Colourful beaded designs fill the items section of the TaanshiStudios Etsy shop. TaanshiStudios, which gets its name from the Cree word for hello, sells handmade Indigenous beaded earrings. The jewelry comes in a variety of styles, including large circular depictions of sunsets, rain clouds, and fringe-style earrings. 

Biliana Panic, the artist behind the shop, describes the jewelry as “modern contemporary Métis beadwork.” 

Panic is a Cree-Métis beader and photographer based in Vancouver. After attending the Vancouver Institute of Media Arts and the Banff Centre for Arts and Creativity, Panic now attends Emily Carr University while running the Etsy shop.

“I originally started beading when I was six or seven,” said Panic, who described falling in love with beadwork while visiting a heritage museum and discovering a pop-up exhibit where kids could learn to bead. “I went in there and I ended up staying for like four hours.” 

Panic continued beading for a short time as a kid but gave it up because of the cost of the supplies and didn’t return to the art until a few years ago. 

“When I started working full-time as a professional photographer, I felt like I needed a different creative outlet that wasn’t my full-time job,” said Panic. After a few years of beading as a hobby, Panic started TaanshiStudios. 

At the time, Panic lived with fellow Indigenous beader, Breanna Deis. After finding success for her own work on Etsy, Deis encouraged Panic to start a shop. 

“When the pandemic hit, and I lost my job, I kind of transitioned to running [the] online bead store,” said Panic. TaanshiStudios opened around March 2020.

“I don’t think I got a sale until sometime in the summer,” said Panic. “When you have no reviews, it’s harder to get a sale.”

Despite the slow start, the Etsy shop now has over 180 sales and a five-star rating. Panic is one of many Indigenous beaders using sites like Etsy and Instagram to advertise and sell their work. 

“[We’re] living in an interesting time,” said Panic. “Some call it the Indigenous renaissance where a lot of Indigenous crafts are making a comeback.” 

Photo by Yohan Kim.

Online tutorials and resources allowed Panic to learn beadwork, despite not growing up immersed in the culture. 

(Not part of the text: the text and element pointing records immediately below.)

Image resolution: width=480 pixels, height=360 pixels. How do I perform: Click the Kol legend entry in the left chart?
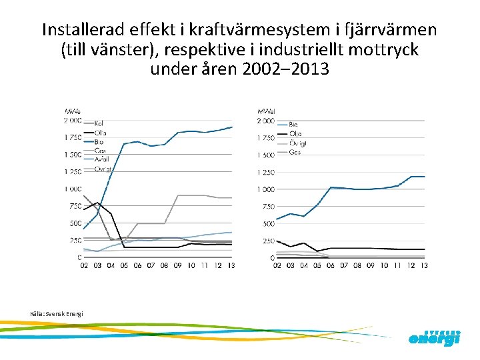(99, 123)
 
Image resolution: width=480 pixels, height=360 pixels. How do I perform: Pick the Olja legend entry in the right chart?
(295, 133)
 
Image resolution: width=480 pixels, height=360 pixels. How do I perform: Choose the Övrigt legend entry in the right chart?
(298, 143)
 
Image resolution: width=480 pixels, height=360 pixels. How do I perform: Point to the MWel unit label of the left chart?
(73, 111)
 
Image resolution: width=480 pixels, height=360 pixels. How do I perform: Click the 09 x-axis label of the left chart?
(178, 265)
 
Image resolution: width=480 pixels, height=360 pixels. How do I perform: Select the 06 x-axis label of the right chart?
(331, 265)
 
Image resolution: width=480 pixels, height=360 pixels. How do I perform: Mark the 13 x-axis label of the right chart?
(424, 265)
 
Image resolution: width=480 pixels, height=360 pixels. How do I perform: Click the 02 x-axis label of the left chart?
(85, 265)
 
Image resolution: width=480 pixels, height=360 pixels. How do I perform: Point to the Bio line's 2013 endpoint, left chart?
(231, 127)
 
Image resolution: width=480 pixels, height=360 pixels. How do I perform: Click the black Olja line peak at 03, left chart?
(98, 203)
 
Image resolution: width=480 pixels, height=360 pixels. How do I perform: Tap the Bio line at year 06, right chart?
(331, 187)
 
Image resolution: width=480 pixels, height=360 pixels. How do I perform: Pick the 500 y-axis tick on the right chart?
(268, 223)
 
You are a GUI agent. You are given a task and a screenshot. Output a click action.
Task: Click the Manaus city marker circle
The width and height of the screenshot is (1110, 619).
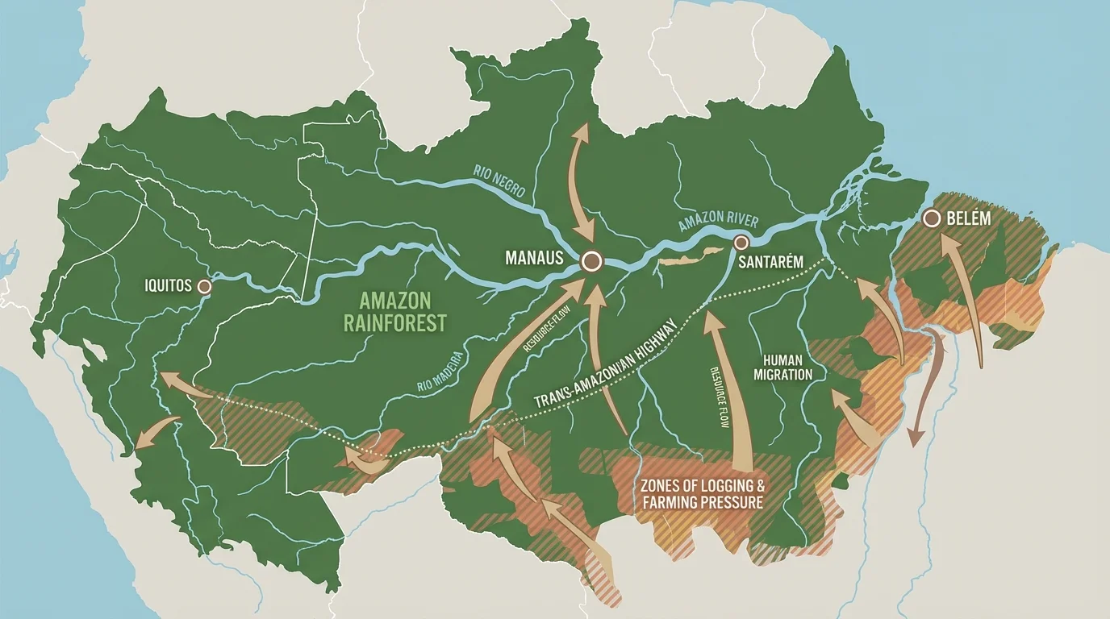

“My grandfather is the Indigenous one in my family,” Panic said. “He was white-passing, and he lied about being white at least until my mom was 26.

“My mom made attempts to reconnect us to our culture in my childhood, but since she wasn’t raised with it either, it was hard,” said Panic. “How could she teach what she doesn’t know?” 

Beadwork now provides a way for Panic to reconnect with the culture while adding a modern twist to the designs. 

“Traditional Métis beadwork is a lot of florals on black backgrounds,” explained Panic. “I think it’s just kind of confining for me, so I really like doing things that I haven’t seen before.” 

For Panic, the process of coming up with ideas begins with pages of rough sketches. Drawing different variations allows Panic to figure out the size of the designs and how the earrings should hang. She researches to see if others are doing it, and if no one is then she moves forward in the creative process.

A lot of the pieces from TaanshiStudios include cloud imagery. One pair of pink cloud earrings have suns hanging from them. Another design includes a white rain cloud with silver rain-like tassels. Panic explained that the design came from trying to combine two beading techniques — flat beading and bead weaving. 

Flat beading is an embroidery technique that Panic uses for the cloud shapes. The shape is traced onto a piece of felt, then the beads are sewn on to match the pattern of an existing piece, and the earring is assembled with a backing. 

“I started off bead weaving more than flat beading,” Panic said. “But bead weaving takes a lot longer, and I would say is a lot harder design-wise.” 

“With bead weaving, you have to be very careful that all the beads are the same size.” Panic explained that even if the beads are technically the same size, they can vary. “If they’re not, then it can mess up your pattern … it’s harder than you think.” 

Both techniques require patience and a careful eye for detail. Even with Panic’s experience, it can take multiple tries to get a piece right. 

“Usually, when I first design something, I end up taking it apart and starting over a few times because I don’t like how things are laying.” 

The motif of clouds in Panic’s work is not just an aesthetic choice. While they represent the rainy Vancouver skies that Panic grew up with, they also have a symbolic meaning. 

“I was going through a tough time with the pandemic,” said Panic, who struggles with persistent depressive disorder. “I wanted to kind of represent that in my work, but in a way that wasn’t depressing.”

Panic hopes that the cloud earrings and the rest of the TaanshiStudios jewelry can be a bright spot for customers who are also struggling. 

“I have some pieces I’ve collected from other beaders, and I feel happy every time I’m wearing them out and about,” said Panic. “I hope that my work can do the same for some people.”